A capsaicina, que dá ardência às pimentas, aumenta a produção de endorfinas – substâncias naturais do organismo indutoras da sensação de prazer; é analgésica, anti-inflamatória e anticoagulante. Segundo pesquisas, na Tailândia e na África, o uso regular de pimentas é responsável pela menor taxa de fibrina no sangue (substância que participa da formação do trombo) e da baixa incidência de tromboembolismo.

A pimenta brasileira é um conjunto de 25 espécies de "capsicum", com frutos de sabor picante similar ao da Piper nigrum (pimenta-do-reino), especiaria indiana, a rainha das pimentas, que de tão apreciada e valorizada pelo efeito conservante sobre a carne era aceita como moeda – daí a locução "pagar em espécie".

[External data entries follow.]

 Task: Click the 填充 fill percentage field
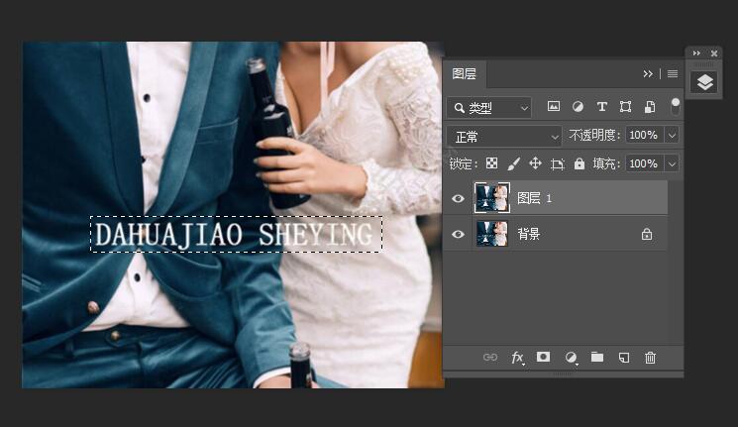[643, 163]
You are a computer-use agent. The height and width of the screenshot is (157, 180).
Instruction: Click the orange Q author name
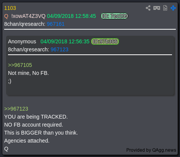click(x=6, y=16)
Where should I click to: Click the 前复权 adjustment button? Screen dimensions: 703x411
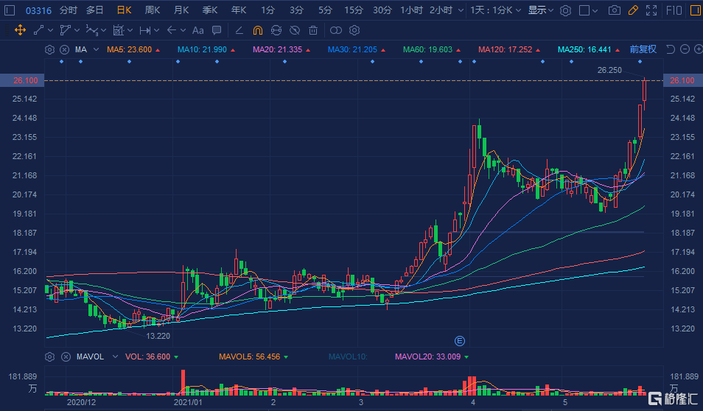click(643, 49)
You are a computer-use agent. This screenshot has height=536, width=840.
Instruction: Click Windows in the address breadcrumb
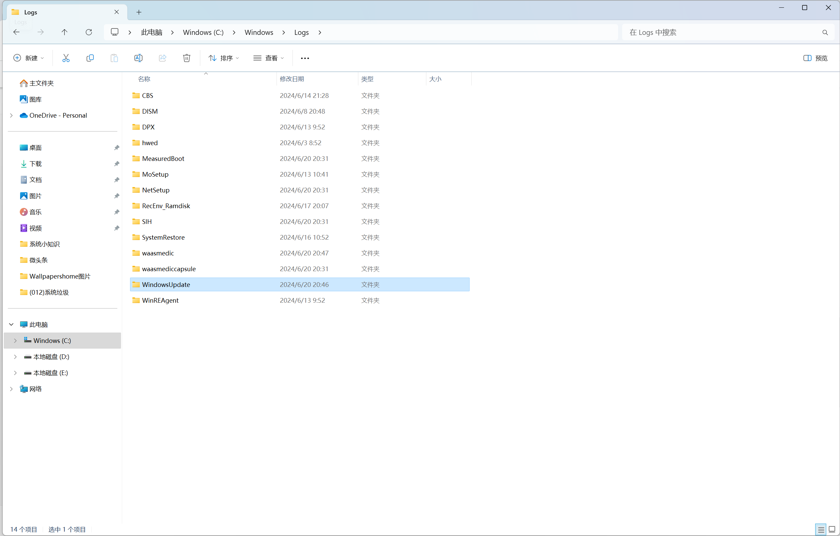[258, 32]
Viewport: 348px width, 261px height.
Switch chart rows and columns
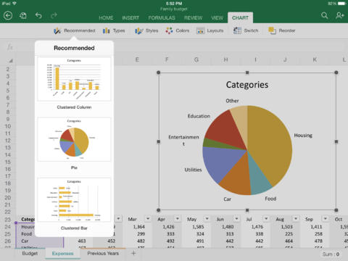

Os índios brasileiros comiam pimentas e a chegada dos africanos, apreciadores dos sabores picantes, as sedimentou na culinária nacional. Comer pimenta diz muito da culinária brasileira, menos em Natal (RN). No seminário de fundação da Articulação de Mulheres Brasileiras (AMB, 1994), diante de uma peixada cujo cheiro inebriava a alma, quase tive um troço ao pedir pimenta. A garçonete: "Num tem!". Perdi as estribeiras: "Um restaurante nordestino sem malagueta?". E ela balbuciou: "Senhora, aqui não é que nem na Bahia, não! Lá é que em tudo tem pimenta. Quase não usamos. É costume. E também os turistas não gostam!"

"A senhora acha que sou o quê? Eis uma turista que gosta de pimenta!". E fiquei a esbravejar contra o turismo que destrói nossos costumes alimentares. Terminava o almoço quando a garçonete reapareceu: "Senhora, mandaram comprar a pimenta, mas não acharam. Amanhã comerá com pimenta". No dia seguinte, estava lá um vidrinho vagabundo de pimenta.

Aprendi a comer pimenta ainda criança. Escondia a malagueta no arroz, já que só adultos e meninos podiam comer pimenta, pois "menina que come pimenta fica quente" – eis o mito do poder afrodisíaco das pimentas, origem da cultura que as interditava para as meninas. A proibição continua!

Não é que não como sem pimenta. Até como, mas tenho o hábito de "apimentar" qualquer comida de sal. Aprecio a santa capsaicina da malagueta e acho a coisa mais sem graça do mundo uma comida sem pimenta.